Pauli Exclusion Principle

Pauli Exclusion Principle
The Pauli exclusion principle states that no two electrons in an atom can have identical quantum numbers.

The Pauli exclusion principle is an important concept in chemistry and in quantum mechanics in physics. The concept takes its name for Austrian physicist Wolfgang Pauli, who formulated the principle in 1925. Here is the definition of the Pauli exclusion principle and a simple explanation of what it means for electrons and other fermions.

The Pauli Exclusion Principle

The Pauli exclusion principle states that no two electrons or other fermions in an atom or molecule have the same electronic quantum numbers (n, l, ml, ms). Since electrons in an orbital share the same first three quantum numbers (the principle quantum number n, the momentum quantum number l, and the magnetic quantum number ml), it’s the electron spin quantum numbers ms that differ between electrons. Spin can take one of two values (½ or -½), so this limits the number of electrons in an orbital and means they have opposite or antiparallel spins:

  • Only 2 electrons can occupy a given electron orbital.
  • These two electrons have opposite or antiparallel spins.

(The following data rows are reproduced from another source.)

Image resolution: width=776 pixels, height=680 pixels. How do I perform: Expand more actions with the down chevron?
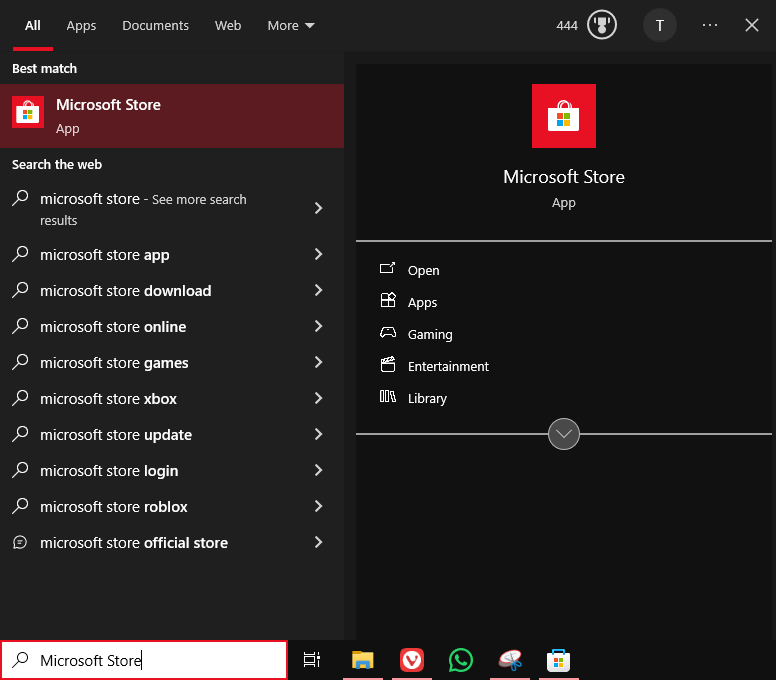pyautogui.click(x=564, y=434)
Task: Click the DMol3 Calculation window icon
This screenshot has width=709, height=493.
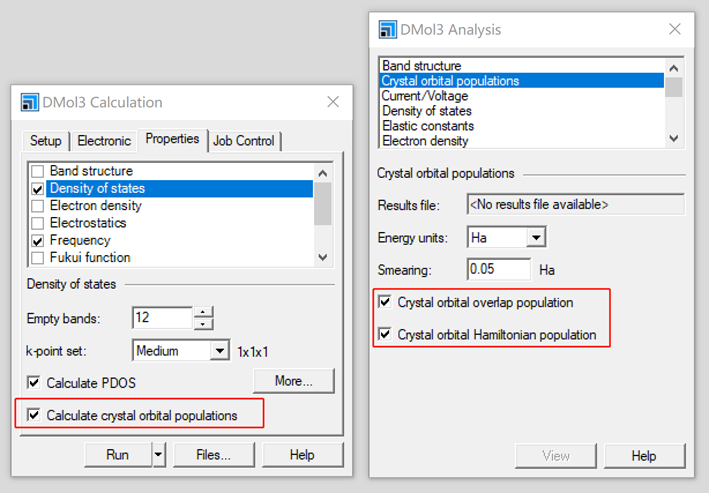Action: (x=29, y=102)
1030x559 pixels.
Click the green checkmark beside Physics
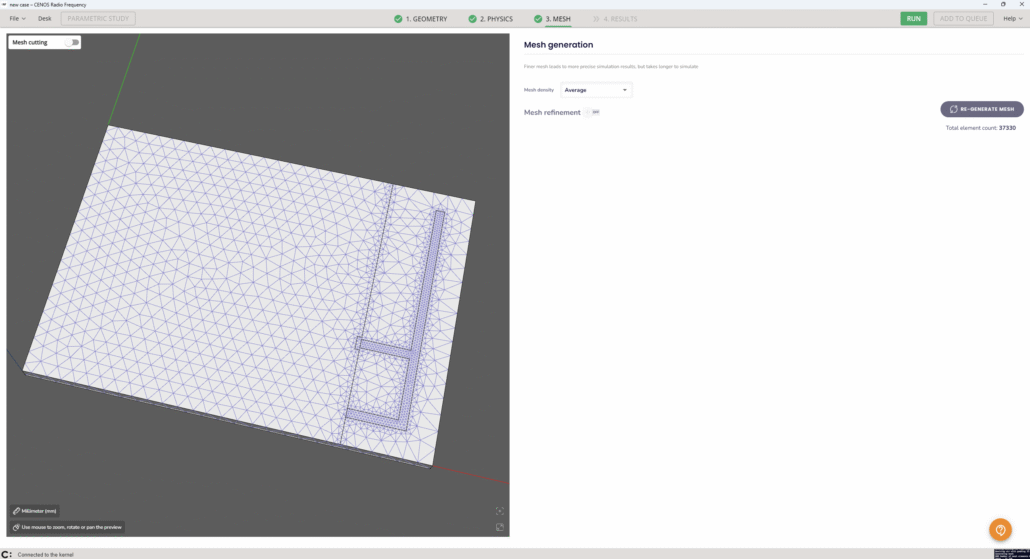(472, 19)
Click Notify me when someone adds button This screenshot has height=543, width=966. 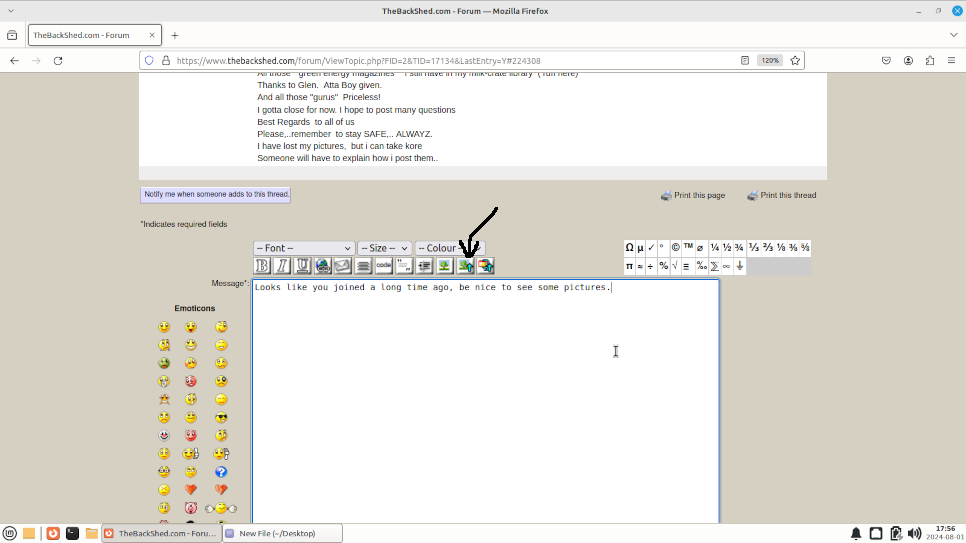(x=216, y=195)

While normally applied to electron behavior, the Pauli exclusion principle actually applies to all fermions. That is, it applies to all particles with half-integer spin, which includes electrons, quarks, neutrinos, particles consisting of three quarks (protons and neutrons), and some atoms (e.g., helium-3). In contrast, bosons are not bound by the Pauli exclusion principle because they are particles with integer spin.

If two or more atoms come together, the outer energy levels of the atoms shift so that the atoms remain different from each other. Further, only two electrons in a solid have the same energy as each other, with others having slightly different valence energy levels. So, the Pauli exclusion principle explains the concept of valence bands.


In the early 20th century, scientists realized atoms and molecules containing even numbers of electrons are more stable than those containing an odd number of electrons. Chemists and physicists, including Gilbert N. Lewis, Irving Langmuir, and Niels Bohr, outlined the concept of electron shells that contained an even or symmetrical number of electrons.

Drawing on this research, Austrian physicist Wolfgang Pauli outlined the Pauli exclusion principle. The original 1925 principle applied to electrons, but he expanded it into spin-statistics theorem in 1940 to describe the behavior of all fermions. His work earned him the 1945 Nobel Prize in Physics.

Pauli Exclusion Principle and Electron Configuration

When you write the electron configuration of an atom, you draw upon the Pauli exclusion principle, Madelung’s rule, and Aufbau principle. As an example, consider the electron configuration of beryllium, which is illustrated above using the Pauli exclusion principle. Beryllium has an atomic number of 4, so each atom has 4 protons and a neutral atom has 4 electrons. The first electron shell (1s) holds 2 electrons. The second shell (2s) holds 2 electrons. The electron configuration is 1s22s2. The two electrons in the 1s shell have antiparallel spins. Typically, this is drawn as an “up” arrow and a “down” arrow. Likewise, the two electrons in the 2s shell have antiparallel spins.

In atoms with more electrons, extending into the p, d, f subshells, the principle still applies. The p subshell holds a total of 6 electrons, in three sets of two electrons with antiparallel spins. Electrons have options in these subshells when they aren’t filled, but you never find two “up” or two “down” electrons in the same orbital.